EXERCISE DIRECTIONS ▸ With the pictures left out, please write out exactly each line from the one containing "Viewport: 645px width, 638px height." through the end of the material.

ENTRIES SUPPLIED ▸
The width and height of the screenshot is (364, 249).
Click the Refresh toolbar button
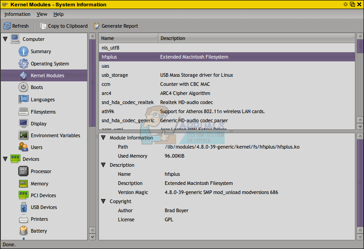[16, 26]
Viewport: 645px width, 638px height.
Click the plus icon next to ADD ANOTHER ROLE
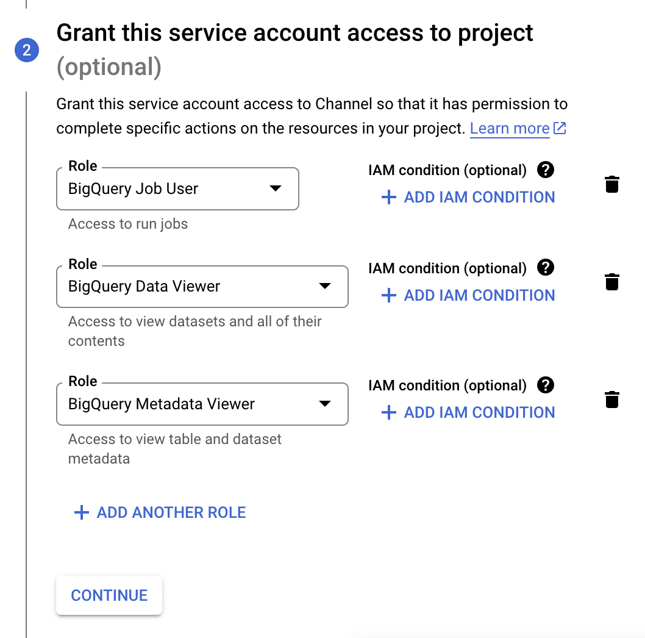[x=81, y=512]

WRITTEN ANSWER ▸
Viewport: 645px width, 638px height.
Click the plus icon next to ADD ANOTHER ROLE
[x=81, y=512]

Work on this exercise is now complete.